The most recent edition of Survival has a section on “Reinforcing the NPT”. One of the articles, “The Problem with Nuclear Mind Reading”, is by me (non-printable proof available here), and the other, entitled “Exposing Nuclear Non-Compliance”, is by former IAEA Deputy Director General for Safeguards, Pierre Goldschmidt (available for free here).

My article asks the question: Should we care why a non-compliant state has violated its non-proliferation undertakings, or instead focus on what it has done? My answer is that we should focus on actions not intentions—not least because the IAEA is not tasked with assessing intentions and it would be effectively impossible for it to do so.

If the topic sounds familiar to Wonk readers it probably is.
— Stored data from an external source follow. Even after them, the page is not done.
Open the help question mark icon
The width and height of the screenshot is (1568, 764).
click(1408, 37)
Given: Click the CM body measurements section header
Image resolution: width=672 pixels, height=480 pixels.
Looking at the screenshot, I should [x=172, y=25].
The article grew out of my first ever posting on this blog and has been the subject of a few since then. [And was the subject of a talk James gave at the New America Foundation, which you can view on YouTube. — Jeffrey]

Anyway, like every other idea in non-proliferation, it turns out not to be so new. Its origin? The Acheson-Lilienthal Report. Where else? (The creators of South Park captured the feeling nicely in this episode, to which the title of this post is a tribute).

I was rereading A-L the other day, which as many of you will know, proposes international control of the fuel cycle (or rather, “dangerous” activities) by an Atomic Development Authority. The following passage described the inspection function of this body:

…the Authority will be aided in the detection of illegal operations by the fact that it is not the motive but the operation which is illegal. Any national or private effort to mine uranium will be illegal; any such stockpiling of thorium will be illegal; the building of any primary reactor or separation plant will be illegal. This circumstance is of very great importance for the following reason: It is true that a thoroughgoing inspection of all phases of the industry of a nation will in general be an unbearable burden; it is true that a calculated attempt at evasion may, by camouflage or by geographical location, make the specific detection of an illegal operation very much more difficult. But the total effort needed to carry through from the mine to the bomb, a surreptitious program of atomic armament on a scale sufficient to make it a threat or to make it a temptation to evasion, is so vast, and the number of separate difficult undertakings so great, and the special character of many of these undertakings so hard to conceal, that the fact of this effort
should be impossible to hide. The fact that it is the existence of the effort rather then a specific purpose or motive or plan which constitutes an evasion and an unmistakable danger signal is to our minds one of the great advantages of the proposals we have outlined.

A lesson that, in my opinion at least, is still very relevant today.